In the movie Avalon, the father character Sam Krichinsky, remarks wistfully, “If I knew things would no longer be, I would have tried to remember better.” I’m sort of feeling as Sam did today when I learned about the sale of The Washington Post to Amazon founder Jeff Bezos. We mourn for what was while moving forward to the future.
My first job in Washington was as a temp in the advertising department at The Post and through a strange and wonderful journey ended up reporting for the paper on its Metro and Style desks, garnering two front page stories. It was one of the best experiences of my life–working with some of the most talented journalists in the business and getting a view of Washington that most people only get to read about. The four years I spent there in various jobs there was like getting a Masters degree in journalism. It was an exciting place to be, crackling with possibility.
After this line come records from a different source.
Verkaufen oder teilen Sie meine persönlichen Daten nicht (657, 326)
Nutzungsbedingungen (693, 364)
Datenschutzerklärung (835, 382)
During the 1980s, I remember the biggest competitive threat wasn’t The New York Times but television which vied for readers’ attention. No one could have predicted or imagined the Internet at that time.
Unfortunately for The Post, they weren’t able to keep pace with the profound changes in communications and the way we now access and share information. For years, I have steadfastly held on to my print subscription because I wanted to support the paper. A few weeks ago, I decided to drop it and go digital; let me say that The Post isn’t making it easy for me to do this.
The sale to Bezos is a good thing and I commend Katharine Weymouth and Don Graham for their courage in making this move. But it yet another reminder of how much things are changing and how the world that I grew up in is slipping away to make room for a different one. That is change and we better embrace it.
The lesson in all of this is something Bezos himself said in a interview a few years ago: “If you want to ensure your extinction, cease to evolve.”